The first group includes the most dangerous infections, like the Ebola
hemorrhagic fever that kills 50 percent of the people who contact it while
regular flu falls into the third group under this classification.
It is unclear yet why China was destined to become the hotbed of the SARS,
but science definitely knows the cases when certain viruses have been linked to
certain geographic localities, Dr Deryabin said. As an instance of it, he cited
a strain of the flu virus that had originated in Hong Kong.

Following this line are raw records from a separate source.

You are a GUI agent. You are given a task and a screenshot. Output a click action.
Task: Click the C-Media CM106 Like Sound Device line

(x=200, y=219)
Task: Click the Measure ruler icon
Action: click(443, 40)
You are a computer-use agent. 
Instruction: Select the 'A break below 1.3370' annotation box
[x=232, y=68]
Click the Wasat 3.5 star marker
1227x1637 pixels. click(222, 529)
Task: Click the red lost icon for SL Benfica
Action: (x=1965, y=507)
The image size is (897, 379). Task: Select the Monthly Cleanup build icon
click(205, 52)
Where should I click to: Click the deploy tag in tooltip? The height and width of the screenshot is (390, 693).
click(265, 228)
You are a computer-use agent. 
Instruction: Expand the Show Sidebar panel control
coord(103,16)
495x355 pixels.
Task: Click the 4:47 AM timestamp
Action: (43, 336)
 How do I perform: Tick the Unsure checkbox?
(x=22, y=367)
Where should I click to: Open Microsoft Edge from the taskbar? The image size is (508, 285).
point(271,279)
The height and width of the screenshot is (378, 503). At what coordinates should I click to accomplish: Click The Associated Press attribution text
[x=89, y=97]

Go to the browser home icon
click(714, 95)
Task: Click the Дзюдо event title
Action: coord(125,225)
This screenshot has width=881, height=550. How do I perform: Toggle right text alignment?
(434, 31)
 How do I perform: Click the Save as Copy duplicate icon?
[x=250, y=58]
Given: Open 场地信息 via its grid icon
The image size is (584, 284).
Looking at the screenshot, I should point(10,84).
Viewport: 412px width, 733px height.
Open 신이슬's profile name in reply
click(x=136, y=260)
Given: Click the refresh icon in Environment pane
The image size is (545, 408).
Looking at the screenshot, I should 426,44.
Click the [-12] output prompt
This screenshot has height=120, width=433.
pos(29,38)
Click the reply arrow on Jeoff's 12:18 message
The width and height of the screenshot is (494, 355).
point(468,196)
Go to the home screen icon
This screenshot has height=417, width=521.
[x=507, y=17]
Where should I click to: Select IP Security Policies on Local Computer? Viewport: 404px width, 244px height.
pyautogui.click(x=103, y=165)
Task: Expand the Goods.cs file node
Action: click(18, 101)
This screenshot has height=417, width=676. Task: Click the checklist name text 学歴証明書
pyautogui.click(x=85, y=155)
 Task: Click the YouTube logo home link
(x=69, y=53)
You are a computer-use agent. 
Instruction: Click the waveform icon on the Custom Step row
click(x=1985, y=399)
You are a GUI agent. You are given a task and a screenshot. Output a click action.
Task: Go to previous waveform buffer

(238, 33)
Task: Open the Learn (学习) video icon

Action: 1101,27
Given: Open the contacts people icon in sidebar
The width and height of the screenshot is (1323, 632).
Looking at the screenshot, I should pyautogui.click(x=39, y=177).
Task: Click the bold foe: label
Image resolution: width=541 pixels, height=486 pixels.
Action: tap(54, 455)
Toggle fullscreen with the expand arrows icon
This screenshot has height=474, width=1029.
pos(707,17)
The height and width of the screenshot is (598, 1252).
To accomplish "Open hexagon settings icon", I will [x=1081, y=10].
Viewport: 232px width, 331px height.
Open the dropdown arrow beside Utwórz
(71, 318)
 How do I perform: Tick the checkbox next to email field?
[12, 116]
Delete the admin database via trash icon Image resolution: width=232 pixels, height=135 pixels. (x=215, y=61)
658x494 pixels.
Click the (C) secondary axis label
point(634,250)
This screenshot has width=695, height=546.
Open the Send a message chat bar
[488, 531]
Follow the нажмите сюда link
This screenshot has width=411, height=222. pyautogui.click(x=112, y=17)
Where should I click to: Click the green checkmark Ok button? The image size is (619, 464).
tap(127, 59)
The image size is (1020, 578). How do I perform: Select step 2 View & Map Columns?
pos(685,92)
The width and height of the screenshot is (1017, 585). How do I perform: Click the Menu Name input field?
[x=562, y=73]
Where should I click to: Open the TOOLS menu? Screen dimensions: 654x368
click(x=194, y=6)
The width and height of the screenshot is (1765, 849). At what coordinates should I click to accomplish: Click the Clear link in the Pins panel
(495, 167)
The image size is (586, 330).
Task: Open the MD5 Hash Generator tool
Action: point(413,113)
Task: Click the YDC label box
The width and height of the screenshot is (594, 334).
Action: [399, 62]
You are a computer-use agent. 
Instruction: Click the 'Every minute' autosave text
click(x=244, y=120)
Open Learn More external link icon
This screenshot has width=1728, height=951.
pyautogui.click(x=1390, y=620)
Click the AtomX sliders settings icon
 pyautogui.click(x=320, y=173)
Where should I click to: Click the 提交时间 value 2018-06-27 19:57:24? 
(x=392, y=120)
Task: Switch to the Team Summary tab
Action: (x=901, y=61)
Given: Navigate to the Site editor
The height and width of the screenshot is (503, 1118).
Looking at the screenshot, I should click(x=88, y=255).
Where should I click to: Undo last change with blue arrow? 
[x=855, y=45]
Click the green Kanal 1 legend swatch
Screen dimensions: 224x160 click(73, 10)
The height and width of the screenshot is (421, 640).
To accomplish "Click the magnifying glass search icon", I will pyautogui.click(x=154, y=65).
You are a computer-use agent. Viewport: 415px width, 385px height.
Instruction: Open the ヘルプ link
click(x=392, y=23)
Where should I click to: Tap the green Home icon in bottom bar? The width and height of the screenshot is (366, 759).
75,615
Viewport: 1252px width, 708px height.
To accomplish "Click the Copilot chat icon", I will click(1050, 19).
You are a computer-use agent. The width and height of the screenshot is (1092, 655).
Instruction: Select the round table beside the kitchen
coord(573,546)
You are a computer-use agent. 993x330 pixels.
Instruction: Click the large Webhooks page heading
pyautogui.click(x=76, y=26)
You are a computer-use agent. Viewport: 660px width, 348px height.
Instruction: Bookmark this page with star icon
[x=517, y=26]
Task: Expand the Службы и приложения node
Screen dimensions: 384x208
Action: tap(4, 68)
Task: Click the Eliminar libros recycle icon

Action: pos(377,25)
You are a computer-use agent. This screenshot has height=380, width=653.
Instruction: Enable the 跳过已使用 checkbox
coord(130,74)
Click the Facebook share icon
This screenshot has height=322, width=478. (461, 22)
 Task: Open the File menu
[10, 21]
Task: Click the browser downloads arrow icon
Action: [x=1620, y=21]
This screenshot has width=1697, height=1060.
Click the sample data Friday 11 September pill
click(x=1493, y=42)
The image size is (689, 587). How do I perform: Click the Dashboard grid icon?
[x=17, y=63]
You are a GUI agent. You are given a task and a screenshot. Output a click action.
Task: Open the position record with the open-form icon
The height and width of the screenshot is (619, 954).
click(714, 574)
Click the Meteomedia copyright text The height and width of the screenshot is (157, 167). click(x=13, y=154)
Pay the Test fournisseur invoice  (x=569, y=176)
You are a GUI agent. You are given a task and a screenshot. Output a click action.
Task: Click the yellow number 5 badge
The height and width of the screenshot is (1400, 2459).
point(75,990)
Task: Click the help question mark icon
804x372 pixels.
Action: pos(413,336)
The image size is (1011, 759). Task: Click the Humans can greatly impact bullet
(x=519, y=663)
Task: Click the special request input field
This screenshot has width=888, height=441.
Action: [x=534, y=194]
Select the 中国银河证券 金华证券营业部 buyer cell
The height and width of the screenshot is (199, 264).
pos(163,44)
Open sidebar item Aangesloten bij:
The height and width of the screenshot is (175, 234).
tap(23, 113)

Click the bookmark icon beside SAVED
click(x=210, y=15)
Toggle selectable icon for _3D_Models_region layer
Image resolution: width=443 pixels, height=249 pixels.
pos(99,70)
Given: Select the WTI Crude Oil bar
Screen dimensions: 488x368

SARS is caused by an agent falling into the group of corona viruses, but it
has clear-cut individual properties at the same time. It is resistant to outward
effects and has the ability to survive on different objects for two or more
days. Other corona viruses get destroyed much sooner than that, Dr Deryabin
said.
A somewhat different opinion came earlier in the week from Dr Arkady Ivanov,
chief veterinarian of Russia's constituent territory of Tatarstan. He believes
that the SARS might have been triggered by chicken flu.
"Structurally, the viruses causing atypical pneumonia and chicken flu
are the same," Ivanov said.
He believes that tentative testimony to it could be seen in the recent tragic
incident in the Netherlands, where chicken flu destroyed 15 million chickens and
also turned out lethal for a veterinarian, who died from it.